By Dr Doug Witherspoon - 09th Mar 2026

Haemochromatosis
iStock.com/bsd studio

As you are no doubt well aware, the spectre of haemochromatosis looms large on the Irish health landscape. Hereditary haemochromatosis is still Ireland’s most common inherited disease. In Europe, between one in 300 and one in 400 people are at risk of iron overload. In Ireland, studies have shown that our susceptibility is proportionally the highest in the world, with one in five people carrying the gene that puts them at risk.

To develop haemochromatosis, both the patient’s mother and father need to have the defective gene, and in Ireland, one in 83 people have those two genes. In Scotland, roughly one in 113 people are affected, which has helped the condition to earn the title of the ‘Celtic Curse’.

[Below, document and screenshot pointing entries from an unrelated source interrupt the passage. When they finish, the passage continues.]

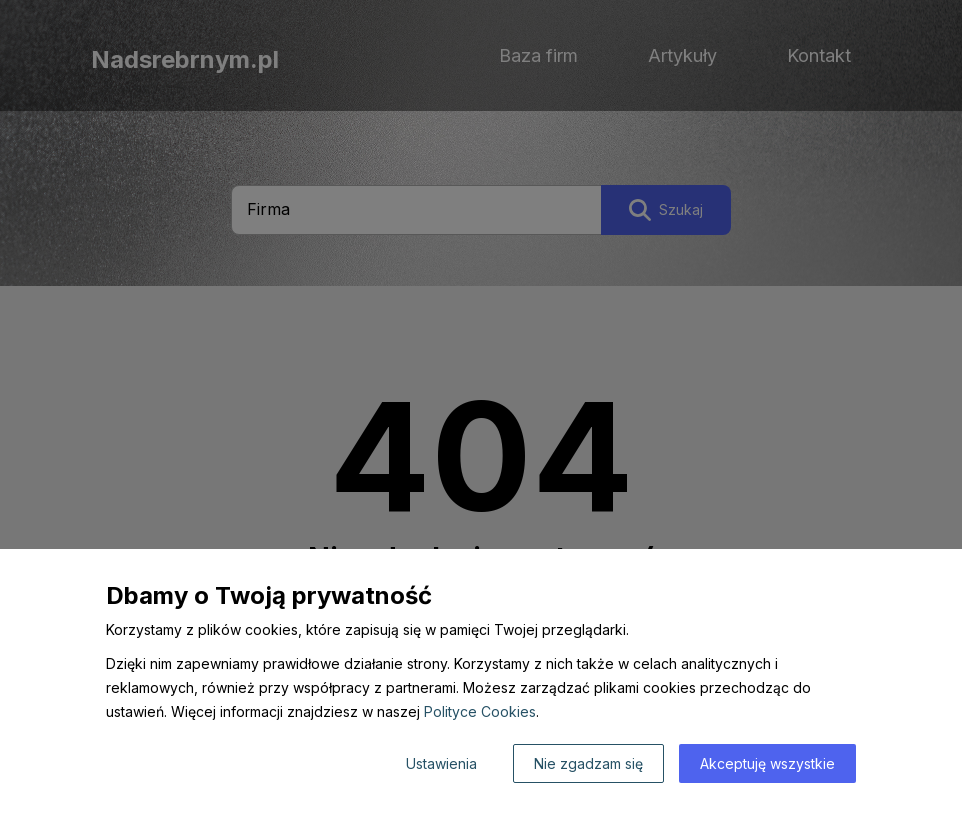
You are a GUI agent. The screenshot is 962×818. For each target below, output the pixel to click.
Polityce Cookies (480, 711)
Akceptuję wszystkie (767, 763)
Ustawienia (441, 763)
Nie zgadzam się (588, 763)
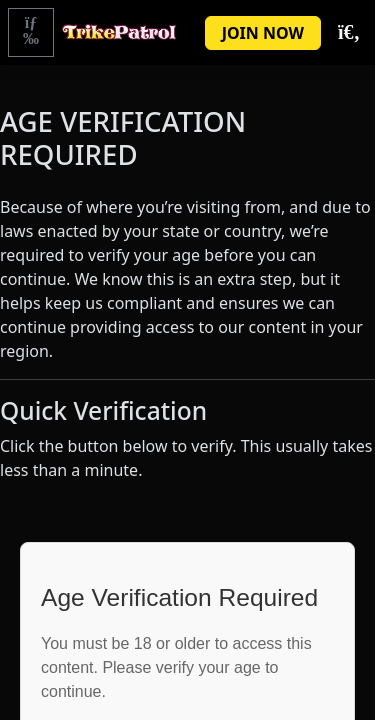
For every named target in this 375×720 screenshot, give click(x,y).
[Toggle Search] (348, 33)
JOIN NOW (263, 33)
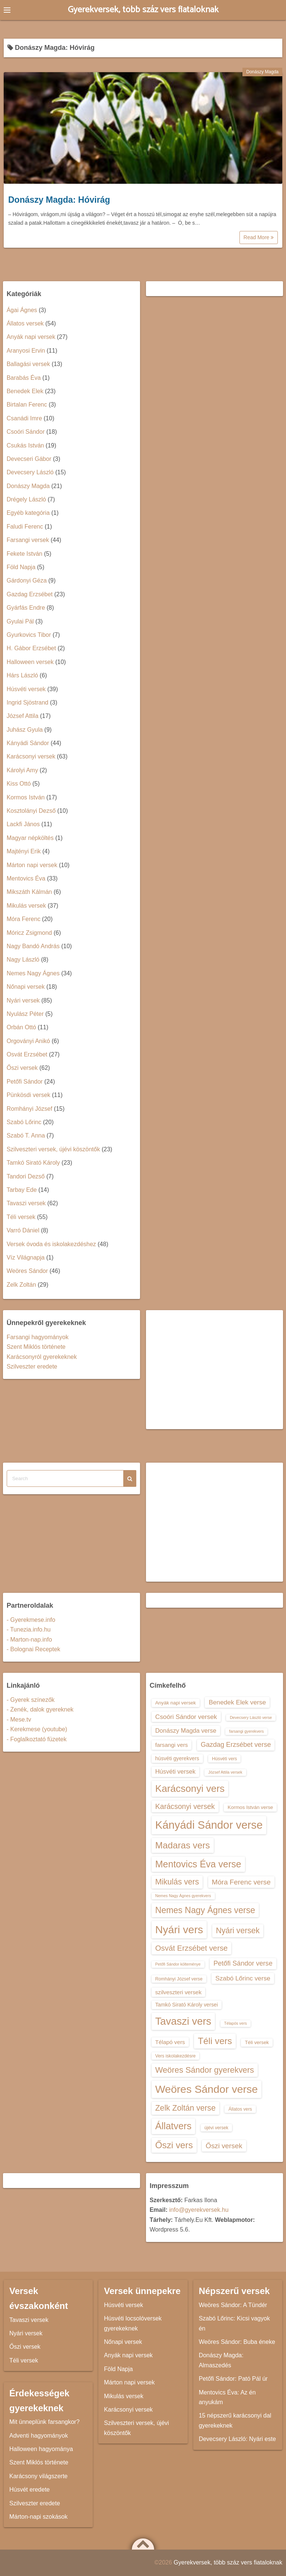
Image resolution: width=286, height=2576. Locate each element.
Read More (259, 237)
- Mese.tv (19, 1719)
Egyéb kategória (28, 513)
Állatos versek (25, 323)
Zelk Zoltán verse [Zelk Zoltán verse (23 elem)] (185, 2108)
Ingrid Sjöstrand (27, 702)
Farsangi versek (28, 540)
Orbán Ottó (21, 1027)
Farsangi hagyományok (38, 1337)
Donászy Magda (262, 71)
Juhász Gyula (25, 729)
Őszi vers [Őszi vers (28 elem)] (174, 2145)
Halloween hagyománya (41, 2449)
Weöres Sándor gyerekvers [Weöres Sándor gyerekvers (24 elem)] (204, 2070)
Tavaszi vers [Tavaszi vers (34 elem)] (183, 2021)
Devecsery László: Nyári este (237, 2439)
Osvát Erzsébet (27, 1054)
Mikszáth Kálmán (29, 892)
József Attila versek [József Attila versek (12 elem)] (225, 1772)
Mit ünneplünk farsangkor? (44, 2422)
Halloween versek (30, 662)
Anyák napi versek (31, 337)
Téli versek (21, 1217)
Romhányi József (30, 1109)
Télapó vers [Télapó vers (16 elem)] (170, 2042)
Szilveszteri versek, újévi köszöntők (53, 1149)
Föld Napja (21, 567)
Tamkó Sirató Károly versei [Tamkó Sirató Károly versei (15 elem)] (186, 2005)
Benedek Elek (25, 391)
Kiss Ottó (19, 783)
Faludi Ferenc (25, 526)
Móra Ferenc (24, 919)
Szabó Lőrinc (24, 1122)
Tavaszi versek (26, 1203)
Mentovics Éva (26, 878)
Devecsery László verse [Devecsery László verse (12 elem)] (251, 1717)
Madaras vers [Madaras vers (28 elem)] (182, 1845)
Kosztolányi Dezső (31, 811)
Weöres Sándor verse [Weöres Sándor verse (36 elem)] (206, 2089)
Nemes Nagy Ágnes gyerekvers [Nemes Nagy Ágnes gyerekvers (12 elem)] (183, 1895)
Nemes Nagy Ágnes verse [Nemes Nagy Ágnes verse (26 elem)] (205, 1910)
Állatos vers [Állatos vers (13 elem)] (240, 2109)
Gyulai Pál (20, 621)
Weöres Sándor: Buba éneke (237, 2342)
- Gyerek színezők (31, 1700)
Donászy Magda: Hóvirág (59, 200)
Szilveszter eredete (32, 1366)
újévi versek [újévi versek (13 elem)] (216, 2127)
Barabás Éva (24, 378)
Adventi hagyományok (38, 2435)
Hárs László (22, 675)
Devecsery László (30, 472)
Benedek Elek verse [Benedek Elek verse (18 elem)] (237, 1702)
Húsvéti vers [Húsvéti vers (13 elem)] (224, 1758)
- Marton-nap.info (29, 1639)
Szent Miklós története (36, 1347)
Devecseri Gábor (29, 459)
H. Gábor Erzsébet (31, 648)
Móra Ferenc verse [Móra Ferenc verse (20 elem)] (241, 1882)
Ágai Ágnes (22, 310)
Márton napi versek (32, 865)
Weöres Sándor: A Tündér (233, 2305)
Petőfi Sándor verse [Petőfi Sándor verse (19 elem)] (243, 1963)
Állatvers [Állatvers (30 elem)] (173, 2126)
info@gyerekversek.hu (198, 2210)
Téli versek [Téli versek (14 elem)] (257, 2042)
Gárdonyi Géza (27, 580)
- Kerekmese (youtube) (37, 1729)
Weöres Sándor (27, 1271)
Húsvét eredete (29, 2489)
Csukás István (25, 445)
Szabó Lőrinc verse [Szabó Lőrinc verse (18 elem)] (242, 1978)
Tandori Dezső (26, 1176)
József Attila (22, 716)
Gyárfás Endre (26, 607)
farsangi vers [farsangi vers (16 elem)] (171, 1745)
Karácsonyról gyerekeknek (42, 1357)
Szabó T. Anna (26, 1135)
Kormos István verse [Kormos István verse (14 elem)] (250, 1807)
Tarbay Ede (22, 1190)
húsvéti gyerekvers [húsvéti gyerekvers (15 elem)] (177, 1758)
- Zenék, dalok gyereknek (40, 1709)
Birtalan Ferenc (27, 404)
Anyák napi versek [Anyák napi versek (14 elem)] (175, 1703)
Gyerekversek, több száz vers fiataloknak (143, 10)
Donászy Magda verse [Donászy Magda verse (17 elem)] (185, 1730)
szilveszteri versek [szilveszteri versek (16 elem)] (178, 1992)
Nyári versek (23, 1000)
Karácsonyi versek (31, 756)
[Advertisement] (215, 1370)
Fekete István (24, 554)
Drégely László (26, 499)
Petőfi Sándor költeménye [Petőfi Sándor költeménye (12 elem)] (178, 1964)
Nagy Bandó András (33, 946)
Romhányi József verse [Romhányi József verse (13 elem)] (179, 1979)
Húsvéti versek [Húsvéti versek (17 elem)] (175, 1771)
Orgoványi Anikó (28, 1041)
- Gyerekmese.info (31, 1620)
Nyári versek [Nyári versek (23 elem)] (238, 1930)
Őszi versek (22, 1068)
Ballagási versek (28, 364)
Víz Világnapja (26, 1257)
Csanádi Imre (24, 418)
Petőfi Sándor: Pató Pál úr (233, 2378)
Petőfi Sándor (25, 1081)
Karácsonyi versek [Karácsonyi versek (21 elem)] (185, 1806)
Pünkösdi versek (28, 1095)
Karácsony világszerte (38, 2476)
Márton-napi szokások (38, 2517)
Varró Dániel (23, 1230)
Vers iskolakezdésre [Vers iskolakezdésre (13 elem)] (175, 2056)
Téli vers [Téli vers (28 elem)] (215, 2041)
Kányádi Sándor (28, 743)
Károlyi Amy (22, 770)
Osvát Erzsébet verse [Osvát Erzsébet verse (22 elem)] (191, 1948)
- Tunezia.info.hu (29, 1629)
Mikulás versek (26, 905)
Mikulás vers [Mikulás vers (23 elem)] (177, 1881)
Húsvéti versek (26, 689)
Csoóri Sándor (26, 432)
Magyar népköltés (30, 838)
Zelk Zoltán (21, 1284)
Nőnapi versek (26, 987)
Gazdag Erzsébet (30, 594)
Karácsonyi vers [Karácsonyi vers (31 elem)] (190, 1788)
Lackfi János (23, 824)
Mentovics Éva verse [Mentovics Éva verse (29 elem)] (198, 1864)
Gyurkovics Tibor (29, 635)
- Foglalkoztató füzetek (37, 1739)
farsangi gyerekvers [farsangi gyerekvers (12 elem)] (246, 1731)
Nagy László (23, 959)
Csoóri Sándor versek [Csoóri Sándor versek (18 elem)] (186, 1716)
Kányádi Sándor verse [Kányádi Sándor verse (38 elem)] (209, 1825)
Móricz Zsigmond (29, 933)
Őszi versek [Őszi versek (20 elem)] (224, 2146)
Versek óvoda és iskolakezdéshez (51, 1244)
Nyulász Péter (25, 1014)
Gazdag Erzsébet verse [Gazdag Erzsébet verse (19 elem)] (236, 1744)
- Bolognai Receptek (33, 1649)
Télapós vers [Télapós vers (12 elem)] (235, 2023)
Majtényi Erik (24, 851)
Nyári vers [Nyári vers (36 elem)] (179, 1929)
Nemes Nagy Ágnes (33, 973)
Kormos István (26, 797)
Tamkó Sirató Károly (33, 1162)
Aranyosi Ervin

Now, some new research has pinpointed ‘hot spots’ in Ireland and Scotland where the genetic risk is highest. It’s the first time the genetic risk across Ireland and the UK has been mapped.

The work highlighted and identified some remarkable hot spots in the north-west of Ireland, as well as the Outer Hebrides, and in some areas, one in 60 people were found to have the high-risk genetic variant for haemochromatosis. In Ireland and the UK, the main risk factor is the genetic variant called C282Y.

The team from the University of Edinburgh looked at genetic data from more than 400,000 people who were part of the Viking Genes and UK Biobank studies and they examined the prevalence of C282Y across Ireland and Britain. The variant is most common among people with ancestry from the north-west of Ireland (one in 54 people), followed closely by the Outer Hebrides at one in 62, and Northern Ireland, where the genetic prevalence is one in 71.

Other areas were mapped with a lower risk than Ireland and the Outer Hebrides, but where the risk was still elevated – for example, in Glasgow and north-west Scotland approximately one in 117 people have the genetic variant.

They also looked at the broader population across the UK and found that white Irish people were almost four times more likely to be diagnosed with haemochromatosis than white British people. Those who live in Liverpool were around 11 times more likely to be diagnosed than individuals in Kent, for example, which the authors say may be linked to historical Irish migration – over 20 per cent of the population in Liverpool was Irish in the 1850s.

The study was financially supported by the charity Haemochromatosis UK, in collaboration with the RCSI University of Medicine and Health Sciences, and was published last month in Nature Communications. The authors hope their findings will prompt health officials to target their genetic screening to areas where people are at highest risk, allowing faster treatment to avoid potential complications if the condition is left untreated, such as liver cancer, arthritis, and associated liver damage, among other serious complications.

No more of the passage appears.